#### TEXTO DADO

Hace ya un tiempo, (no sé cuánto ni tiene importancia) escribí, precisamente, unas breves líneas sobre eso, sobre el tiempo. Recuerdo que dije en esa oportunidad, luego de observar el universo en una noche en la que uno procura con sus reflexiones ir más allá de lo cotidiano, que “desde mi átomo, o quizá desde un minúsculo neutrón, observo extasiado, maravillado, pero temeroso, ese fantástico infinito eterno. Sí, tengo miedo, miedo de que este mundo, insignificante, sea no más que nada, o poca cosa. Y como si no bastara con el probable suceso que me envuelve en temor, recuerdo que el tiempo se invierte en vanidades ¡Necedad de necedades!”
Claro que múltiples pensadores, filósofos, teólogos, políticos, científicos y artistas, han hablado con mayor autoridad que yo de esta cuestión que es determinante para la vida del ser humano ¿Qué podría añadir, pues, ante semejante cúmulo de tesis, demostraciones e incertidumbres? Nada. Sin embargo, sí se pueden recordar algunas ideas para ponernos en caja, como habitualmente suele decirse, y comprender que, como afirmaba el libertador de los esclavos afroamericanos, Lincoln (para no recordarlo siempre como el presidente asesinado) lo que importa no son los años de la vida, sino la vida de los años. Son cosas distintas, desde luego, porque los años de la vida son sólo el permanecer, el existir, pero no el vivir. Vivir demanda, exige, un respeto por el tiempo que se traduce en la buena inversión que se haga de él. Y el saber qué es la buena inversión, da a cada persona su grado de sabiduría.
Cualquier persona sabia dirá que la mejor inversión está dada por el acrecentar las riquezas del orden espiritual, moral o intelectual, lo que no supone abdicar, como erróneamente enseñan algunos, de las riquezas materiales, porque unas y otras no confrontan. El desarmonizado, el fuera de juego, siempre es el ser humano y no sus posesiones. Un hombre rico puede ser justo, si se lo propone, en tanto que un pobre puede ser un resentido causante de no pocos males a sí mismo y a su entorno. Es cierto que el “sistema altamente competitivo e individualista”, atrapa en frecuentes ocasiones al corazón del hombre tornándolo mezquino, impiadoso, injusto a la hora de la carrera por la disputa de los bienes materiales, pero no es un problema que deba adjudicarse al propósito u objetivo, sino a la actitud mental y espiritual de cada persona.

#### CONSIGNA DEL EJERCICIO
Transcribe sin cambios el tramo de la reflexión sobre el tiempo que va desde "Cualquier persona sabia" hasta "de cada persona.".

#### LISTADO DE DATOS
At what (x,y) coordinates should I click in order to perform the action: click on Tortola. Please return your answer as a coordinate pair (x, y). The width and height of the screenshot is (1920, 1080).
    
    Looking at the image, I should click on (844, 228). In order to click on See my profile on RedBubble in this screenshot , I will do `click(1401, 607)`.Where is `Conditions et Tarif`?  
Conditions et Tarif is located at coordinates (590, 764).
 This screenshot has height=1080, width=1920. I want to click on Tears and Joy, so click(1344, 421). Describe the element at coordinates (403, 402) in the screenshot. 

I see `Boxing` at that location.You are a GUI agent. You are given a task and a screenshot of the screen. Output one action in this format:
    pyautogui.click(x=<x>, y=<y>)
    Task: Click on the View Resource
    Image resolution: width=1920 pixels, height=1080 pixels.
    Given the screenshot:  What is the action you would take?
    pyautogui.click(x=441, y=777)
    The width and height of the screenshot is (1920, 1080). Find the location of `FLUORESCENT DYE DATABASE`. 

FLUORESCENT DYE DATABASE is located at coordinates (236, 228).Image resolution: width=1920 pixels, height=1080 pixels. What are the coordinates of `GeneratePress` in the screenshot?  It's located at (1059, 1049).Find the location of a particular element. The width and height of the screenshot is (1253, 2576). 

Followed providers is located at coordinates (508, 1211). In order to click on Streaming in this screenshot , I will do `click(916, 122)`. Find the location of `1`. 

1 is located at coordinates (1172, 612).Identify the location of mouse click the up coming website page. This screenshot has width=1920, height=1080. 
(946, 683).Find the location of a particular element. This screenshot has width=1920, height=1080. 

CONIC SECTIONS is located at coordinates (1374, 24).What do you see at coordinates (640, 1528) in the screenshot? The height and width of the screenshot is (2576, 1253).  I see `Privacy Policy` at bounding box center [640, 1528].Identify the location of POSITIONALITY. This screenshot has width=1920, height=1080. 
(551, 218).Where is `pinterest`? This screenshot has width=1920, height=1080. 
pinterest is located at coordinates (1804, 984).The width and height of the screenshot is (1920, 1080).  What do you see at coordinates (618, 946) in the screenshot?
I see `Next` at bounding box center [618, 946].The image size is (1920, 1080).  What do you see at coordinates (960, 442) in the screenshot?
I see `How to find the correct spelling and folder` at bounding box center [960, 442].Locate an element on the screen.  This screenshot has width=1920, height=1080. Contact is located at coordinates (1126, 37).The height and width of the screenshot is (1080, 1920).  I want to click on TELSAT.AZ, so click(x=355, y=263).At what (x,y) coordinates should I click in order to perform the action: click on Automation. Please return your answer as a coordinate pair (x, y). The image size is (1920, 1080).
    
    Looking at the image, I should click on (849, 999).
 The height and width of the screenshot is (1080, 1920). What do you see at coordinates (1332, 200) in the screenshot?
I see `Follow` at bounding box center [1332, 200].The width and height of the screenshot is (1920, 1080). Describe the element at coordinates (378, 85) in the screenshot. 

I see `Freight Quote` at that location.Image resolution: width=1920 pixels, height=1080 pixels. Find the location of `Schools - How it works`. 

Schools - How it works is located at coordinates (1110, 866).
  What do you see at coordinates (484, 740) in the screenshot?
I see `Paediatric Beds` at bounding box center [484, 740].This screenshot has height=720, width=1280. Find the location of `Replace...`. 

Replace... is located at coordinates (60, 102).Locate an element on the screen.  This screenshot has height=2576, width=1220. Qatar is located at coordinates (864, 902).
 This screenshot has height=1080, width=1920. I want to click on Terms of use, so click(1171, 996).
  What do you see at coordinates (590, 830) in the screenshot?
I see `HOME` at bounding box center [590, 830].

#### RESPUESTA A CONTINUACIÓN
Cualquier persona sabia dirá que la mejor inversión está dada por el acrecentar las riquezas del orden espiritual, moral o intelectual, lo que no supone abdicar, como erróneamente enseñan algunos, de las riquezas materiales, porque unas y otras no confrontan. El desarmonizado, el fuera de juego, siempre es el ser humano y no sus posesiones. Un hombre rico puede ser justo, si se lo propone, en tanto que un pobre puede ser un resentido causante de no pocos males a sí mismo y a su entorno. Es cierto que el “sistema altamente competitivo e individualista”, atrapa en frecuentes ocasiones al corazón del hombre tornándolo mezquino, impiadoso, injusto a la hora de la carrera por la disputa de los bienes materiales, pero no es un problema que deba adjudicarse al propósito u objetivo, sino a la actitud mental y espiritual de cada persona.